Cardiac troponins are commonly used to diagnose acute ischaemic injury, as well as to determine if a patient had a heart attack. Recent advances in cardiac troponin assay methodology permit measurement of detectable circulating levels in large proportions of the general population.

Several studies have also reported an association between troponin concentrations and body mass index (BMI). Moreover, high-sensitivity troponin I (hs-TnI) and T (hs-TnT) have both been shown to be strongly associated with the risk of heart failure and cardiovascular death in patients with stable coronary artery disease, as well as in the general population.

Researchers examined the effect of weight loss induced by bariatric surgery and by intensive lifestyle interventions on levels of circulating high-sensitivity cardiac troponin I in patients with morbid obesity, which would indicate cardiac stress and chronic subclinical cardiac injury.

The researchers measured hs-TnI concentrations pre- and 12 months post-intervention in 136 subjects with morbid obesity participating in a controlled clinical trial comparing the effect of intensive lifestyle intervention (n=62) with Roux-en-Y gastric bypass (n=74). The researchers also included a control group of people with normal weight (n=30).

At baseline, median high-sensitivity cardiac troponin I levels were 2.40 ng/L in the bariatric surgery group, 2.35 ng/L in the intensive lifestyle intervention group, and 0.90 ng/L in the normal weight group.

At 12 months after the intervention, hs-TnI levels decreased significantly in the surgery group but not in the lifestyle group.

On average, the surgery group lost 30% of their body weight while the lifestyle intervention group lost 8%. “The extensive weight loss that we saw with the surgery group was associated with a drastic reduction in hs-TnI levels,” said Dr. Lyngbakken. “The group that exercised and ate less showed no such significant reduction in levels of hs-TnI.”

After 12 months, the hs-TnI levels in the bariatric surgery group were also not significantly different from the normal weight group. However, in the intensive lifestyle intervention group, hs-TnI levels remained significantly higher compared with the control group.

“Twelve months after surgery levels of hs-TnI were the same in the surgery group as in the control group of normal weight,” said Dr. Lyngbakken. “It’s too early to tell, but if this translates into less heart failure, heart attacks and cardiovascular deaths, then this could mean that morbidly obese patients who have bariatric surgery obtain a cardiovascular risk comparable to a normal weight population.”

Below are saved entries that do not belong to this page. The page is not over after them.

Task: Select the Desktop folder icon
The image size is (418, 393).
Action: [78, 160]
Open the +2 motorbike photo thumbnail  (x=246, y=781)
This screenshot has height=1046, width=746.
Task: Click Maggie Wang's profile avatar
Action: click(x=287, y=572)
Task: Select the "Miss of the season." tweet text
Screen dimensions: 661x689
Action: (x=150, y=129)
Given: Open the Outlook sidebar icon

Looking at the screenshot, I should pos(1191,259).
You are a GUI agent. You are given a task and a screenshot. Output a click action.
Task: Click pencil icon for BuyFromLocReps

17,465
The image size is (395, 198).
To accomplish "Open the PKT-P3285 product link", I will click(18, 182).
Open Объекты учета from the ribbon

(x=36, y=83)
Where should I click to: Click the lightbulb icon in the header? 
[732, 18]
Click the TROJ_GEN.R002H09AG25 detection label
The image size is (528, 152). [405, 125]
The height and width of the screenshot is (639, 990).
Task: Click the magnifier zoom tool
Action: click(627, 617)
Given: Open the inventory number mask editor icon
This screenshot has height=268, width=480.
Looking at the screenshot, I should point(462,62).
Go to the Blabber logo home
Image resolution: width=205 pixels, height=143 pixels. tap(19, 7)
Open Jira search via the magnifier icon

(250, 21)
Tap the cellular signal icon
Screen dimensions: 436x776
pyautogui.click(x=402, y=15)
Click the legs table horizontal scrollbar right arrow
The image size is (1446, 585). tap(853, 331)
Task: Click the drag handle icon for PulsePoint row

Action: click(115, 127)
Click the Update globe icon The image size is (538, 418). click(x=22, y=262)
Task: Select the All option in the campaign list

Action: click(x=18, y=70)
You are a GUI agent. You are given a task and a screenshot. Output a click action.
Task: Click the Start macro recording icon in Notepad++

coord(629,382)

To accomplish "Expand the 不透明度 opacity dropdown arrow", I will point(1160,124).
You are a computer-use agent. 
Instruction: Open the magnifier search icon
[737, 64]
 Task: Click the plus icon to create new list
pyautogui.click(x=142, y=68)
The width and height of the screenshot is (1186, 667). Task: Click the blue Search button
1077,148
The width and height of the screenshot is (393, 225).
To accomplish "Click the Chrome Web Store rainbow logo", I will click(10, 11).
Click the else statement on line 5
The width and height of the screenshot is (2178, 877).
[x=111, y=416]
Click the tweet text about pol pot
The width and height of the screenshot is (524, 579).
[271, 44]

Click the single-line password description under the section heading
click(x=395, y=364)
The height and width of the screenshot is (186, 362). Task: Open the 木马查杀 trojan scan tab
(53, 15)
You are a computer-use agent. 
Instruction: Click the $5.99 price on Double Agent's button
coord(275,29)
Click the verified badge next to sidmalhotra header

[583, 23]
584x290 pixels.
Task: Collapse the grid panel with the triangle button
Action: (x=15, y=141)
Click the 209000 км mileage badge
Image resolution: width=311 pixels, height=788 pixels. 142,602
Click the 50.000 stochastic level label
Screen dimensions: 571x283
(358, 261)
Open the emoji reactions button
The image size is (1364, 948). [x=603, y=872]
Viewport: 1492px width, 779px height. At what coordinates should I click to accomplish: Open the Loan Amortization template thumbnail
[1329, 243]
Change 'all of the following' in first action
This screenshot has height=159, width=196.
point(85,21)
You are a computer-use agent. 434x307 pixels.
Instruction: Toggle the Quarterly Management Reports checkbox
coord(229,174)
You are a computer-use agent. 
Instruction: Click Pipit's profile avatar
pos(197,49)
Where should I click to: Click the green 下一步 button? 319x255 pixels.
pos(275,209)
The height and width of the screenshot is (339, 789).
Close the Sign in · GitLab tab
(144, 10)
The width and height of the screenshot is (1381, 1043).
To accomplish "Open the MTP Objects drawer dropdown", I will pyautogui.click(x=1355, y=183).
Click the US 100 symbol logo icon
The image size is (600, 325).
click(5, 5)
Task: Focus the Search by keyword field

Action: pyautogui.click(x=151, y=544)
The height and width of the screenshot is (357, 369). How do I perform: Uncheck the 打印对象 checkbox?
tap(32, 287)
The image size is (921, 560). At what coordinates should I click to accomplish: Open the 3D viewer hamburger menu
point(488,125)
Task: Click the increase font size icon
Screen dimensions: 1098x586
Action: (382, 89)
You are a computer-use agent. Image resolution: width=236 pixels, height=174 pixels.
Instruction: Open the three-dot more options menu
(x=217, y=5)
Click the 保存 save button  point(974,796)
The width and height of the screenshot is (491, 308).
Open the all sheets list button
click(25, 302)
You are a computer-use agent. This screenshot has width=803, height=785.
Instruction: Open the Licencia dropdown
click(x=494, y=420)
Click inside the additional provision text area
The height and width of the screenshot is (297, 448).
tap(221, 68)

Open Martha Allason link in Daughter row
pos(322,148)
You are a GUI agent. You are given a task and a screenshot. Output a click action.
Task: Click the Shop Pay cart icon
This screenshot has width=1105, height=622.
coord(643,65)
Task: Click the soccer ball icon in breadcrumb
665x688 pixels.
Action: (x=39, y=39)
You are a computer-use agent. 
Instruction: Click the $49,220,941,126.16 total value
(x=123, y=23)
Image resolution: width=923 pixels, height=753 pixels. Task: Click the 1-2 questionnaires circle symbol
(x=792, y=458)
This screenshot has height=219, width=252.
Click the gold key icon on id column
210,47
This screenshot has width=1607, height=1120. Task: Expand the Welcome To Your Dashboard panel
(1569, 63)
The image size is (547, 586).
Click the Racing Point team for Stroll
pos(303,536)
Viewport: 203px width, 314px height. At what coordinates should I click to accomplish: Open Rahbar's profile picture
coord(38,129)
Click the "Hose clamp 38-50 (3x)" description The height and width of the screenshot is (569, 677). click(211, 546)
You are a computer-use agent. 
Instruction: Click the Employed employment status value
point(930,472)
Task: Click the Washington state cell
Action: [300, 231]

“This is one of the first studies showing that an intervention can reduce mildly elevated cardiac troponin levels,” said author Professor Torbjørn Omland, professor of medicine at Oslo University. “High-sensitivity troponin I is a good marker of how much stress the heart is exposed to. Marked weight loss induced by bariatric surgery seems to have a direct effect on the health of the heart and reduces strain to normal levels.”

Results from multivariate analysis further revealed that surgery was a predictor of high-sensitivity cardiac troponin I level reduction even after the researchers adjusted for age, gender, and other variables. Subsequent multivariate analyses showed that reductions in body weight and triglycerides were potential mediators of reduction in  hs-TnI circulating levels.

“Bariatric surgery reduces the stress on the heart through a reduction in body weight. It also improves the cardiometabolic milieu of the body, as reflected by the drop in triglycerides, which has beneficial effects on heart muscle cells,” Professor Omland said. “Our findings and those of other studies all point to bariatric surgery being superior to lifestyle intervention with regard to the beneficial effects on the heart. Much of that can be explained by the greater weight loss induced by bariatric surgery. Although lifestyle intervention leads to a transient reduction in weight, its impact in the long term is not as great as surgery.”